Reuters cytując JMIC podał, że zaatakowany został też tankowiec On Phoenix, zarejestrowany w Panamie i zarządzany przez Anglo Eastern. System AIS statku wskazywał, że wypłynął on z Kuwejtu kierując się do Amsterdamu.
Sprzeczne dane
UKMTO (United Kingdom Maritime Trade Operations) szacuje, że w tym roku włącznie do 10 bm. doszło do 107 „incydentów”, tj. ataków Huti na Morzu Czerwonym na statki handlowe. Przedstawiciele Huti podali niedawno informację, że od końca listopada 2023 r. przeprowadzili ponad 150 ataków. Natomiast wielu zachodnich analityków ocenia, że Huti zaatakowali łącznie nieco ponad 70 statków.

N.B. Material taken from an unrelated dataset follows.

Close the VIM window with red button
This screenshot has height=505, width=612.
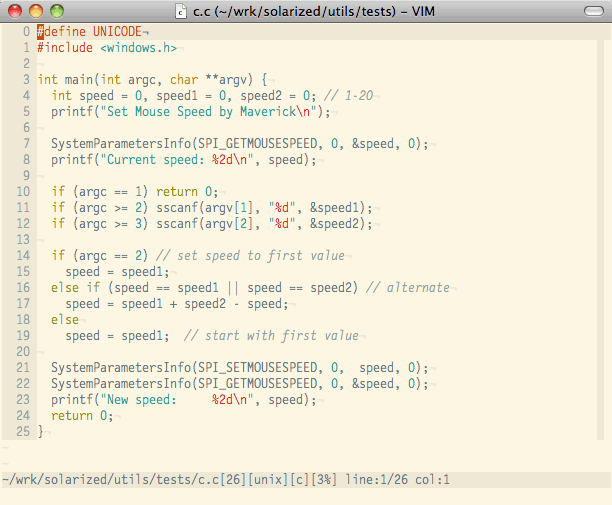click(x=15, y=11)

Z kolei w lipcu kierownictwo akcji Eunavfor Aspides, w której uczestniczą okręty kilku krajów UE poinformowało, że odpowiedziało na ponad 250 wniosków kapitanów statków handlowych o osłonę lub obronę przed atakami. Każde z tych zdarzeń jest dostatecznie tragiczne, by skłonić gros armatorów i właścicieli statków do unikania ryzyka ataku i wybierania drogi okrężnej między Azją a Europą, tj. wokół Przylądka Dobrej Nadziei. Uzupełniając zachodnie statystyki, dotychczas ofiarami ataków Huti jest czterech marynarzy. Huti przejęli też jeden statek, a zatopili dwa.

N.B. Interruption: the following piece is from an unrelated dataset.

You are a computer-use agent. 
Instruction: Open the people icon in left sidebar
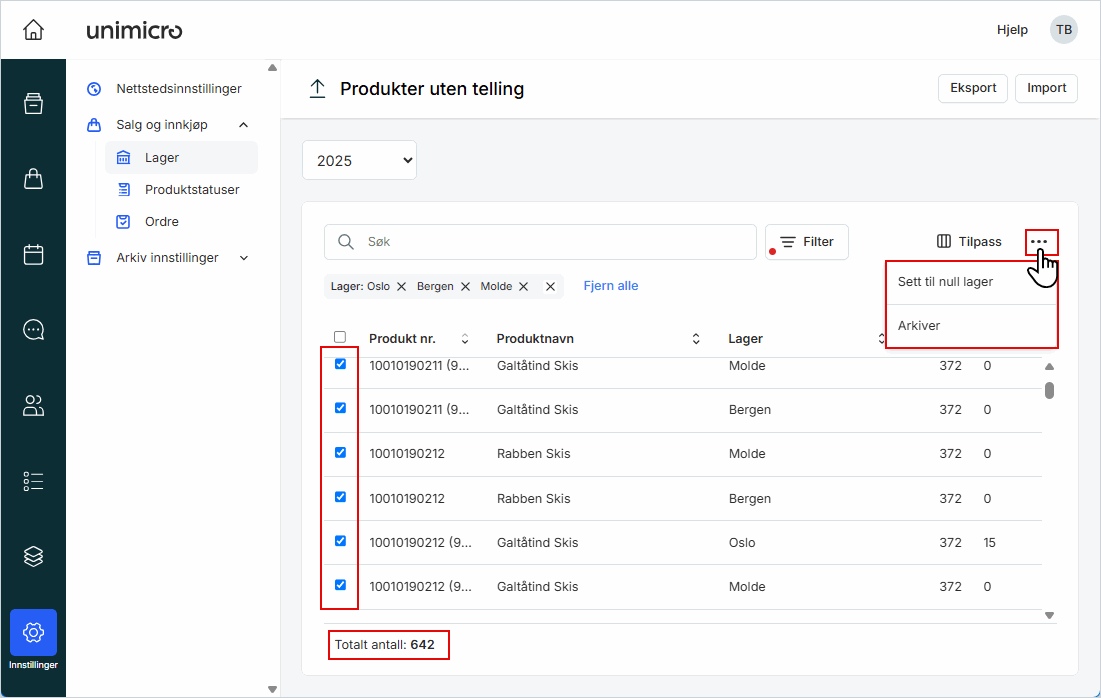point(33,405)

Silniej i bardziej doświadczeni
W tej fazie wydaje się, że Huti rzadziej atakują. Prawdopodobnie skutkują działania prewencyjne floty amerykańskiej, w tym niszczenie infrastruktury wojskowej Huti na lądzie oraz znikoma szkodliwość ataków. Ale, jak powiedział dowódca 5 Floty USA, wiceadmirał George Wikoff, infrastruktura zaopatrzeniowa Huti i ich zdolności operacyjne rozwinęły się „daleko poza stan, jaki oceniano na początku wojny domowej w Jemenie 10 lat temu”.
Łańcuch dostaw Huti od początku działań zbrojnych opierał się na Iranie. Siły amerykańskie i sojusznicze przechwyciły na pełnym morzu wiele irańskich transportów broni zmierzających do Jemenu. Jednak od kilku miesięcy zaopatrzenie dla Huti nie ogranicza się tylko do Irańczyków, ocenia Wikoff. Co więcej, sami produkują niektóre rodzaje broni i stają się nawet ich eksporterami.
Z wypowiedzi wiceadmirała dla amerykańskich mediów wynika też, że wysiłki sojuszniczych sił morskich przynoszą ograniczone skutki, tj. nie powstrzymują ataków Huti, bowiem są to siły „zdecentralizowane”. Opisał on misję Marynarki Wojennej USA na Morzu Czerwonym jako „amortyzator w celu utrzymania pozorów porządku morskiego, by dać możliwość działaniom polityków”.
Skutki pośrednie
Kampania Huti przeciwko swobodnej żegludze Morzem Czerwonym, poza jej istotnym zakłóceniem, zbiera też żniwo w regionie. Konsekwencją są puste hotele nad Zatoką Arabską, opóźnienia w dostawach pomocy dla Sudanu, załamanie się dochodów Egiptu z wpływów za tranzyt Kanałem Sueskim, itd. Co równie istotne, ok. pilnie pomocy humanitarnej potrzebuje dwie trzecie mieszkańców Jemenu, a 30 mln ludzi w tym regionie głoduje.